1er vendredi du mois


Oraison - collecte
Ô Dieu, qui avez daigné appeler une multitude de peuples à la connaissance de Votre nom par le zèle du bienheureux Boniface, Votre Martyr et Pontife, accordez-nous, dans Votre bonté, que, célébrant sa fête, nous ressentions les effets de sa protection. Par Jésus-Christ Votre Fils, Notre Seigneur, qui vit et règne avec Vous dans l’unité du Saint-Esprit, Dieu dans tous les siècles des siècles.
Ainsi soit-il

Vie du Saint du jour
Saint Boniface naquit en Angleterre à la fin du VIIe siècle. Il est l’une des grandes gloires de l’Ordre de saint Benoît. Grégoire II l’envoya en Germanie où, avec une élite de moines, il annonça, comme Jésus ressuscité l’avait demandé à Ses Apôtres, la bonne Nouvelle aux peuples de la Hesse, de la Saxe et de la Thuringe.


Nommé par Grégoire II, légat du Siège apostolique, il réunit plusieurs synodes, parmi lesquels le mémorable Concile de Leptines dans le diocèse de Cambrai.

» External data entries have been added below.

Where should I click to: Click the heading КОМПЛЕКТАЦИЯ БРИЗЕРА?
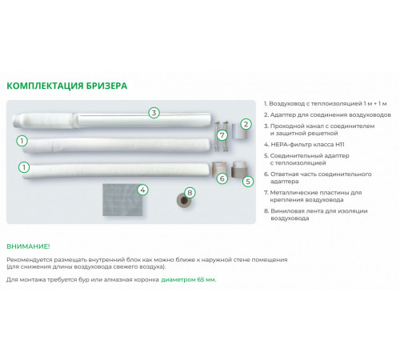pos(66,86)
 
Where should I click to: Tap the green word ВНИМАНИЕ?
pos(28,246)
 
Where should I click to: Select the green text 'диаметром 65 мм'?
pos(188,280)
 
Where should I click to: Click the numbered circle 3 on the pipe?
pos(154,113)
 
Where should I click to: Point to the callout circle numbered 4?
pos(142,190)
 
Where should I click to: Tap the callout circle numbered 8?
pos(190,193)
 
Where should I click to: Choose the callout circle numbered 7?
pos(222,135)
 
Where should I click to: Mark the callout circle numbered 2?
pos(246,124)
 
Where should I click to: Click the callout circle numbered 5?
pos(248,182)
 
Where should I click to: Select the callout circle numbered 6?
pos(222,178)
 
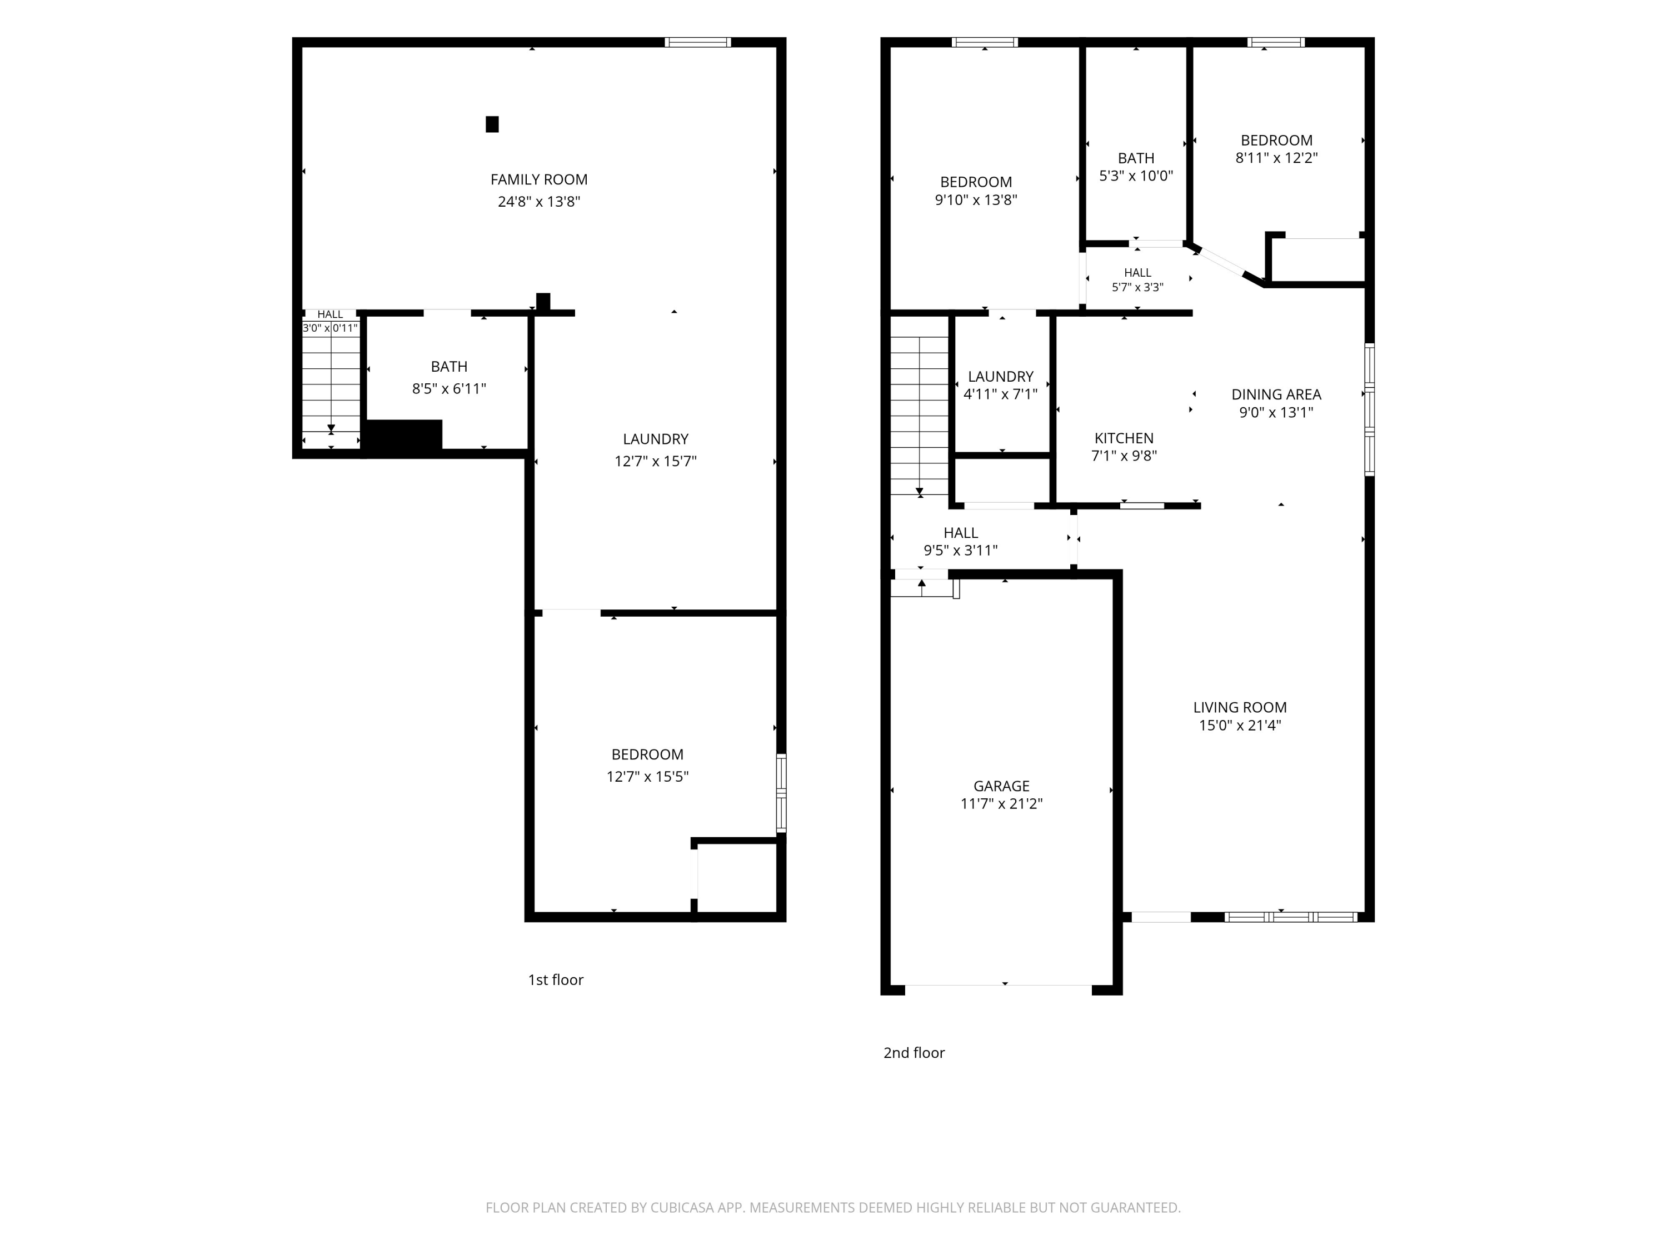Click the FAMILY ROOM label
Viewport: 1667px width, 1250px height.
539,179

Créé Archevêque de Mayence par le Pape saint Zacharie, il sacra sur son ordre Pépin, roi des Francs. Après la mort de saint Willibrord, l’Église d’Utrecht en Frise lui fut confiée. C’est là que les Frisons le massacrèrent à Dokkum, avec trente de ses moines, en juin 754. Son corps fut déposé dans la célèbre abbaye de Fulda, qu’il avait fondée.


 voir la grande vie du Saint


Résolution pratique du jour
Excitez votre zèle en pensant qu’une âme coûte le sang de Jésus-Christ.